STUDY MATERIAL -
BEGIN

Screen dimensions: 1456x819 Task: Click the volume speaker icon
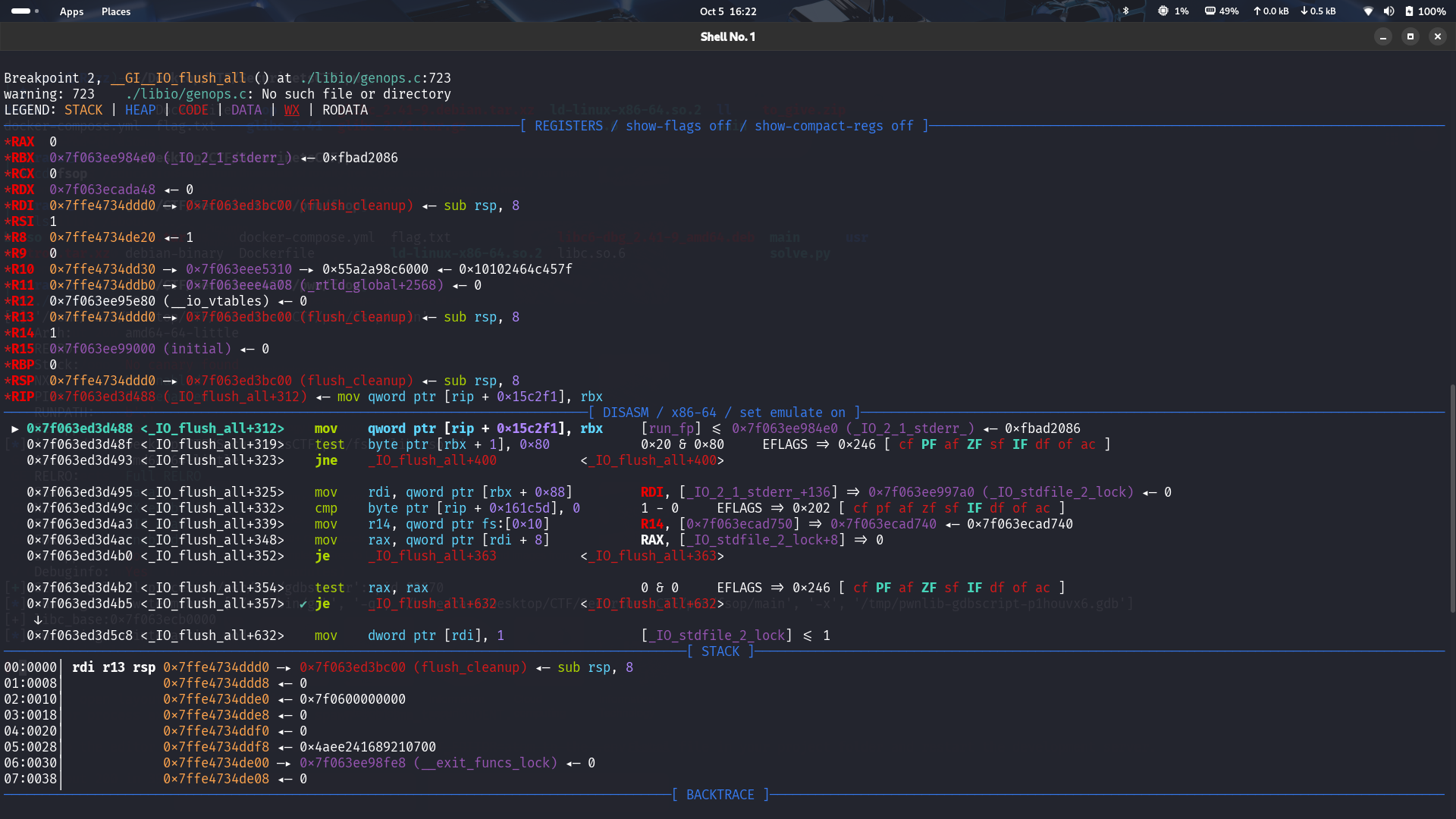[x=1389, y=11]
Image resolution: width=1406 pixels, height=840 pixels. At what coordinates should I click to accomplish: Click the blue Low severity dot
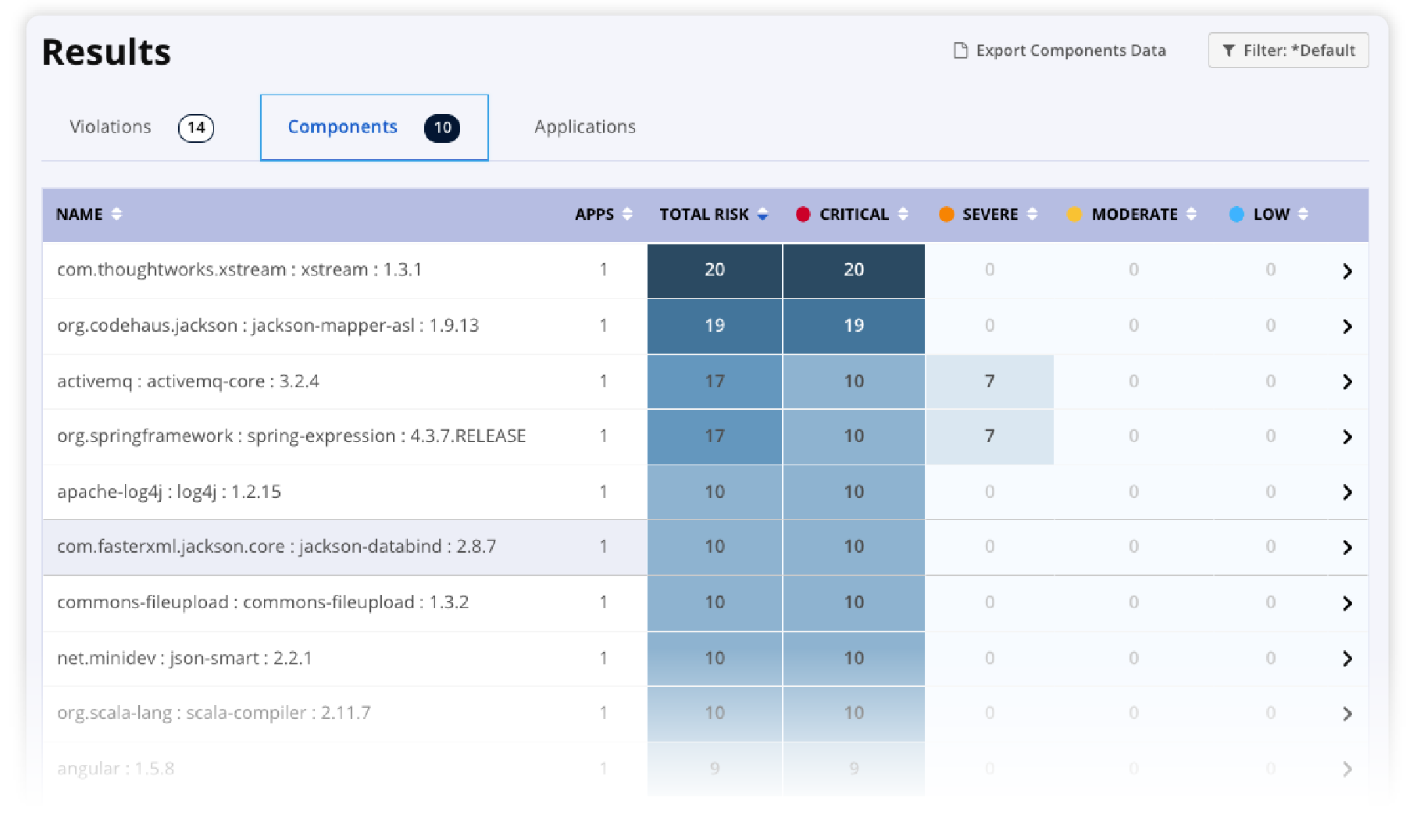click(x=1236, y=214)
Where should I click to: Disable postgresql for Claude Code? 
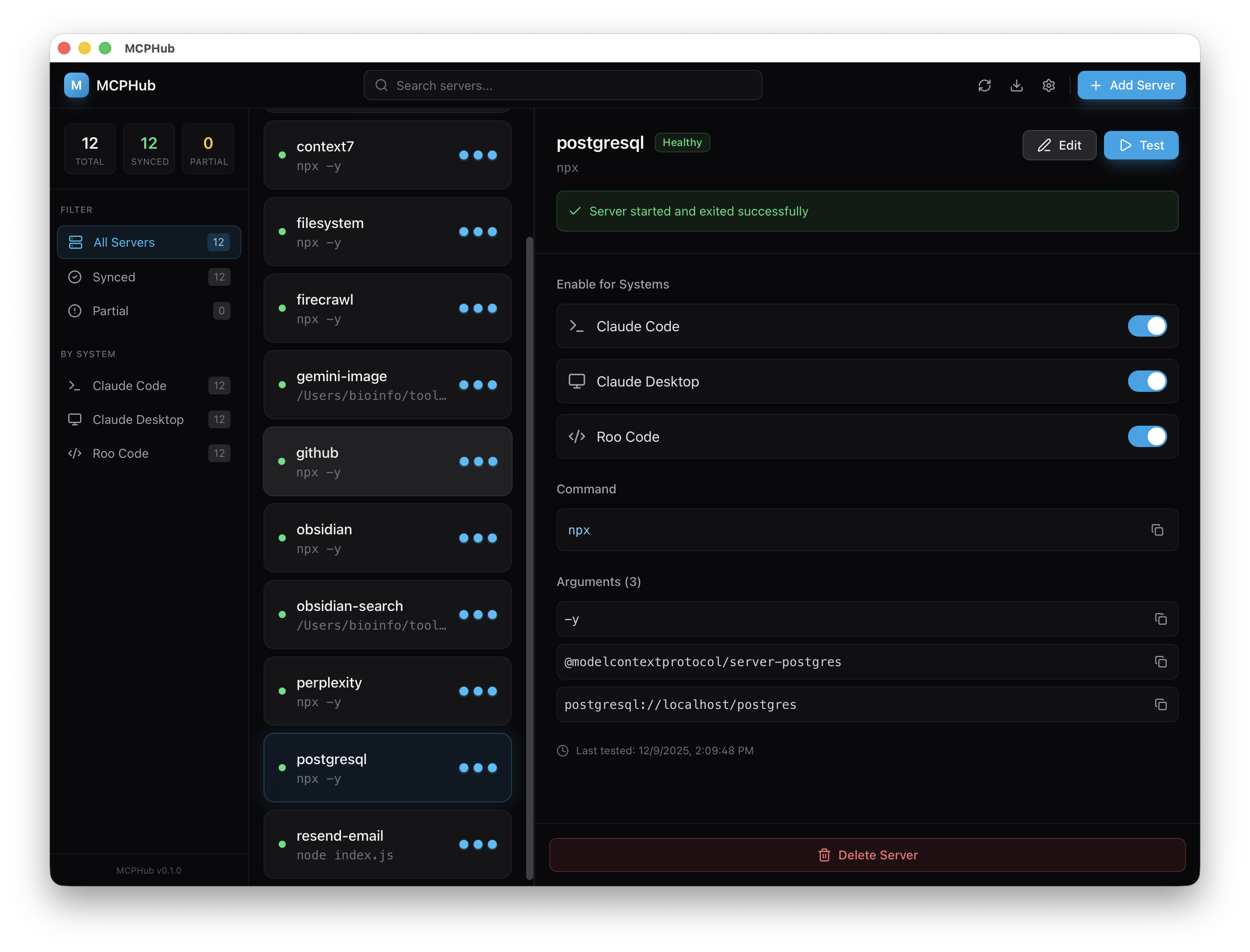point(1147,326)
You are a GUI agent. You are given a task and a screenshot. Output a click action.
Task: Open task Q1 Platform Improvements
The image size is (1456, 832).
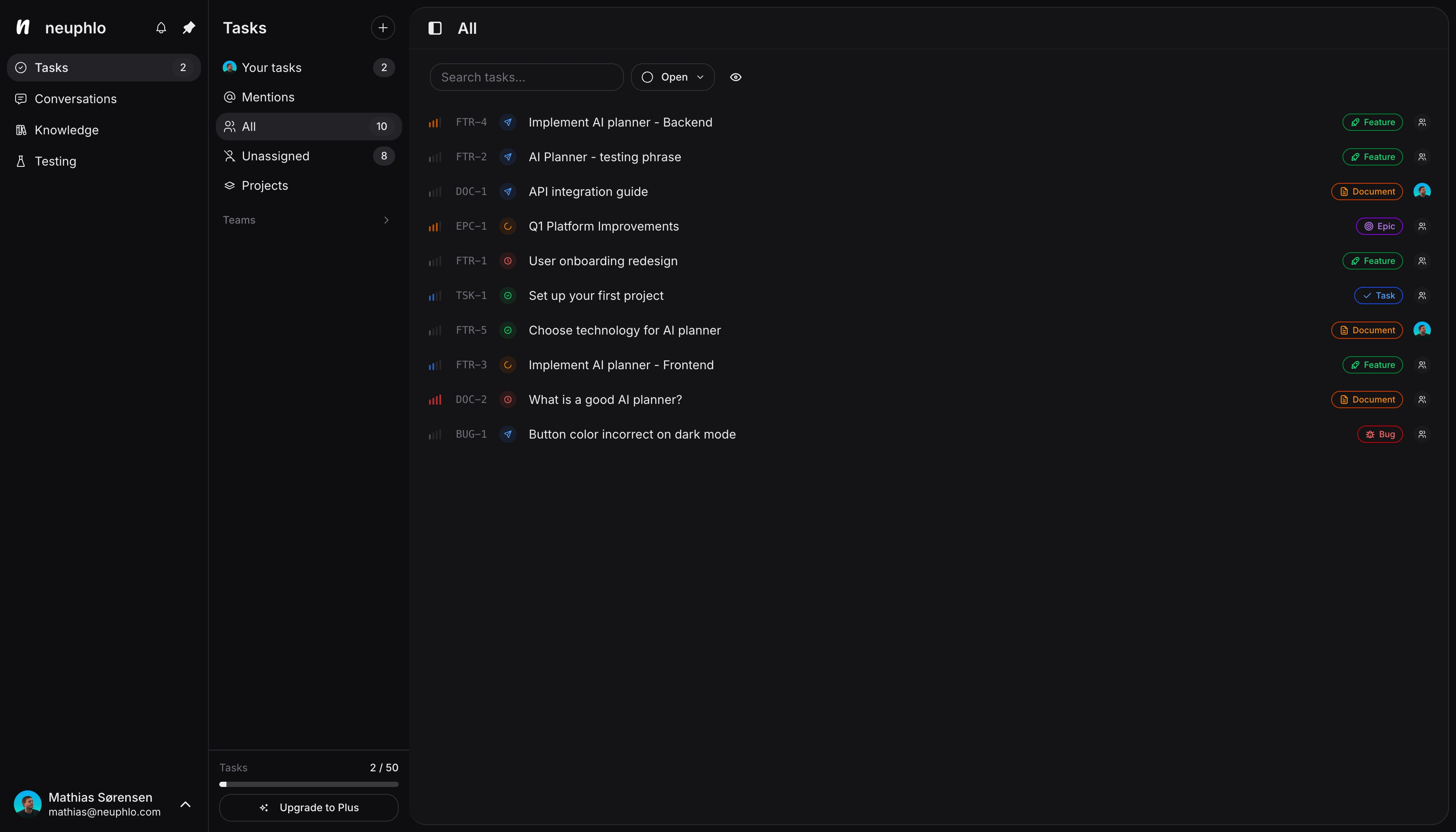coord(604,226)
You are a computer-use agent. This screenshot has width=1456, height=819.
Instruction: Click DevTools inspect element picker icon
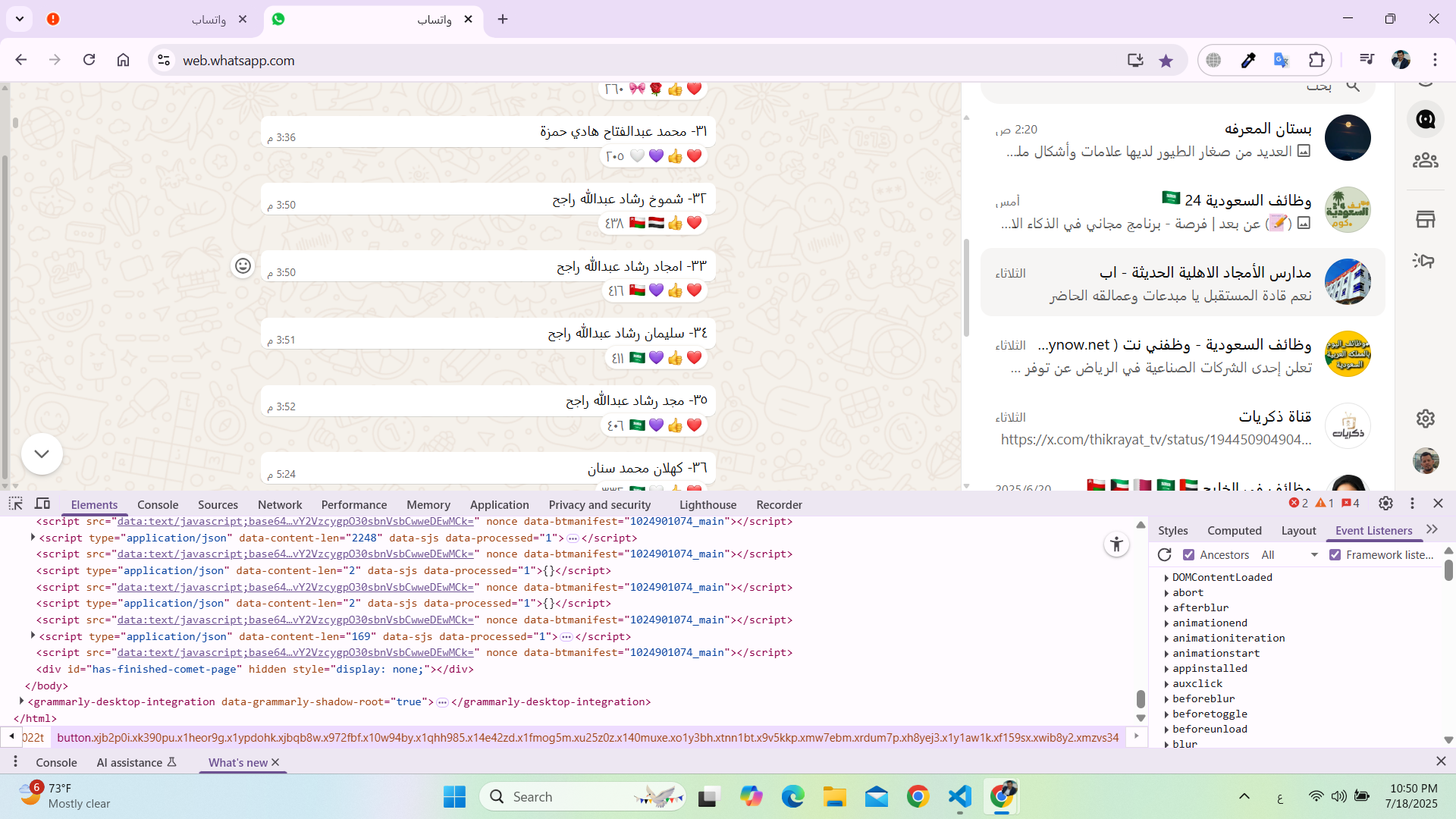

END

ACTIVITY - Could you write out the records again exactly, omitting each image?

EXPECTED ANSWER -
Screen dimensions: 1456x819 Task: Click the volume speaker icon
[x=1389, y=11]
Image resolution: width=1406 pixels, height=840 pixels. At what coordinates should I click to accomplish: Click the blue Low severity dot
click(x=1236, y=214)
Where should I click to: Disable postgresql for Claude Code? 
point(1147,326)
You are a GUI agent. You are given a task and a screenshot. Output a click action.
Task: Open task Q1 Platform Improvements
The image size is (1456, 832).
coord(604,226)
You are a computer-use agent. This screenshot has width=1456, height=819.
Instruction: Click DevTools inspect element picker icon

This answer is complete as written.